■ ABOUT THIS EXERCISE
Pull from the data below each line where the word "badge" occurs, and copy it.

■ Stored data

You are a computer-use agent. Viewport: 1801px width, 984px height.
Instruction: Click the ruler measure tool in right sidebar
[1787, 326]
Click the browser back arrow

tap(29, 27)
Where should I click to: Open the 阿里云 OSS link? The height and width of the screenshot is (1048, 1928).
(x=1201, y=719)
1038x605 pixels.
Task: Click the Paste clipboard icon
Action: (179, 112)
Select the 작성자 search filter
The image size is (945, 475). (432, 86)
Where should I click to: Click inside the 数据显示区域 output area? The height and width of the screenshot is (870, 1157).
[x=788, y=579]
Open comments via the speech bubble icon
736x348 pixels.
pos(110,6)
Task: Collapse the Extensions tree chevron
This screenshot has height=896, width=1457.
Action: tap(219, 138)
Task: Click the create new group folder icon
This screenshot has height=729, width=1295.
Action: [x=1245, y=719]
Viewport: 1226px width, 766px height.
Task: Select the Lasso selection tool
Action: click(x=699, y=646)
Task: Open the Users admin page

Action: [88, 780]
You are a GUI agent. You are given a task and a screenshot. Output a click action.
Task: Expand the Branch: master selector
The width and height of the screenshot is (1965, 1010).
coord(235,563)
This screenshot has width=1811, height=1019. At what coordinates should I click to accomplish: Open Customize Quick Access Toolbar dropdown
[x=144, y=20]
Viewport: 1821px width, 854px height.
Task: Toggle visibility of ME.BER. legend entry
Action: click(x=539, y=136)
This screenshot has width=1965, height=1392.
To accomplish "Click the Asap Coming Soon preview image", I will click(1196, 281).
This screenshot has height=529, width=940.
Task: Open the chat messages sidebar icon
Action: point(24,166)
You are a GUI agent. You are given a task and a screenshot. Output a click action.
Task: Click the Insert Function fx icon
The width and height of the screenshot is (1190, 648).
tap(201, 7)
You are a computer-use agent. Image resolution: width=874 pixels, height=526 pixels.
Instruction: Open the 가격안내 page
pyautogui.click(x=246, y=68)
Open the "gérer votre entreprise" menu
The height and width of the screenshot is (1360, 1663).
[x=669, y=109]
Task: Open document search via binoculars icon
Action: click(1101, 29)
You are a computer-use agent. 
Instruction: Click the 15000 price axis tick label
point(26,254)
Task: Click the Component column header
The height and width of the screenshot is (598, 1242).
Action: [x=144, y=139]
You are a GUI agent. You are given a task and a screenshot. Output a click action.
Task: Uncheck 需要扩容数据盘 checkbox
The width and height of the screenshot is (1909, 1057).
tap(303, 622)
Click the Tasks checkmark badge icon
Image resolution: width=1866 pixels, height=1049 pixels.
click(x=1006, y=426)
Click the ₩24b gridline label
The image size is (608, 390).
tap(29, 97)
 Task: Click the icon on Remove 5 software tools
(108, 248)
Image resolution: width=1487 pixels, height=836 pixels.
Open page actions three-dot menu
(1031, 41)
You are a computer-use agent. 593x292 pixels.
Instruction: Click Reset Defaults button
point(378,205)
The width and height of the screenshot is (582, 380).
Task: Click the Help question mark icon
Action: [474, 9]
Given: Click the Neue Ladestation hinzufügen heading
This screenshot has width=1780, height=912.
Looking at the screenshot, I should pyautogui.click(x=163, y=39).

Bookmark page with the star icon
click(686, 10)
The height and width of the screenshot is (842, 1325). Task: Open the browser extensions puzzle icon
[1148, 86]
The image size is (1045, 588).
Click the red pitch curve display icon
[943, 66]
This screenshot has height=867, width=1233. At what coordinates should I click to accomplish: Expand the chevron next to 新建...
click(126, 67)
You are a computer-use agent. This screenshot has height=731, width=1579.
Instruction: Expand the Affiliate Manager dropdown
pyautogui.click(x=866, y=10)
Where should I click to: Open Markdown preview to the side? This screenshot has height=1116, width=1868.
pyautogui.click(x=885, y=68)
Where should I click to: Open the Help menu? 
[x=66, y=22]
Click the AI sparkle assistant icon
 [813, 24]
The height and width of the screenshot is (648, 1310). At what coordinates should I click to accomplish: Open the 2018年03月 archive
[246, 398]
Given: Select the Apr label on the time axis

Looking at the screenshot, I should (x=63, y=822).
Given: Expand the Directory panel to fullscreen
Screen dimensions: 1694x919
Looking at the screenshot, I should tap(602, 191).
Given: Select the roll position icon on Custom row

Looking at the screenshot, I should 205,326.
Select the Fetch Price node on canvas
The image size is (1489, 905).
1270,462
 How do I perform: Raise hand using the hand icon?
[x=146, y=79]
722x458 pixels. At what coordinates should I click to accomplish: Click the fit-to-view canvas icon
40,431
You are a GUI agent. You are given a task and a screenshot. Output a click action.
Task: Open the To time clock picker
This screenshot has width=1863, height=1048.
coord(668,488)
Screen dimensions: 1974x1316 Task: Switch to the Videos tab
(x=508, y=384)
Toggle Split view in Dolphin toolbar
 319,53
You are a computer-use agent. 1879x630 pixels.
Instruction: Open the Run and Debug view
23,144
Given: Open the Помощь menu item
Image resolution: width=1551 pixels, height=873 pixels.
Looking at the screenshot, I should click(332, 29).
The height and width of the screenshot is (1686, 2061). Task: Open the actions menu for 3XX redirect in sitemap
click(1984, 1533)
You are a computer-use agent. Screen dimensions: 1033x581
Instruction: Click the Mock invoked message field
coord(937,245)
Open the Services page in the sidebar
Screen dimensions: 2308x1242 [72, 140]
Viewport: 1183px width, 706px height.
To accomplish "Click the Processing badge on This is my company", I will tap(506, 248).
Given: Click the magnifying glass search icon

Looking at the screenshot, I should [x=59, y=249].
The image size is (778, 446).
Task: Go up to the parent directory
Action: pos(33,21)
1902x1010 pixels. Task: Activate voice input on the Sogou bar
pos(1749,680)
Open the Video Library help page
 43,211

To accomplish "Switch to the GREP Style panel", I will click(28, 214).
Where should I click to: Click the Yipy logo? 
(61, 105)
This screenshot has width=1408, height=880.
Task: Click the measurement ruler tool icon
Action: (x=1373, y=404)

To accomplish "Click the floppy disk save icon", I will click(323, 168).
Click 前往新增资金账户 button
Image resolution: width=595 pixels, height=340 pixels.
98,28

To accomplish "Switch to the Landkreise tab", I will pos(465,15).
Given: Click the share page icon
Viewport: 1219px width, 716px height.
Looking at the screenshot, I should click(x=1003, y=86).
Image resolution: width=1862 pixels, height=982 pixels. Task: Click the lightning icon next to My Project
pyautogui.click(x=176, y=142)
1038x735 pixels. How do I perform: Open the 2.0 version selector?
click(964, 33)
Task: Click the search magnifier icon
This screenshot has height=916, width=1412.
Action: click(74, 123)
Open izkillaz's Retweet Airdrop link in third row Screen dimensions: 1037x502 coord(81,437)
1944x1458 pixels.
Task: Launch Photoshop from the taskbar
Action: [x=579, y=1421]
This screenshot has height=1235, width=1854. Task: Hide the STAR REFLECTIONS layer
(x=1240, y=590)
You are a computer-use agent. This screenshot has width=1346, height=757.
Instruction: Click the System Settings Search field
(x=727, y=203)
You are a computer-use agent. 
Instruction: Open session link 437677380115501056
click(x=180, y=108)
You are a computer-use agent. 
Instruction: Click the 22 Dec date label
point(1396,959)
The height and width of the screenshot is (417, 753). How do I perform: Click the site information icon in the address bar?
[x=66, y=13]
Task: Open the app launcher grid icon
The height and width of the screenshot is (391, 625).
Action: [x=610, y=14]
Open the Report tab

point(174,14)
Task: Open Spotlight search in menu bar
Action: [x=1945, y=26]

■ RESPONSE AREA
Click the Tasks checkmark badge icon
To accomplish "Click the Processing badge on This is my company", I will tap(506, 248).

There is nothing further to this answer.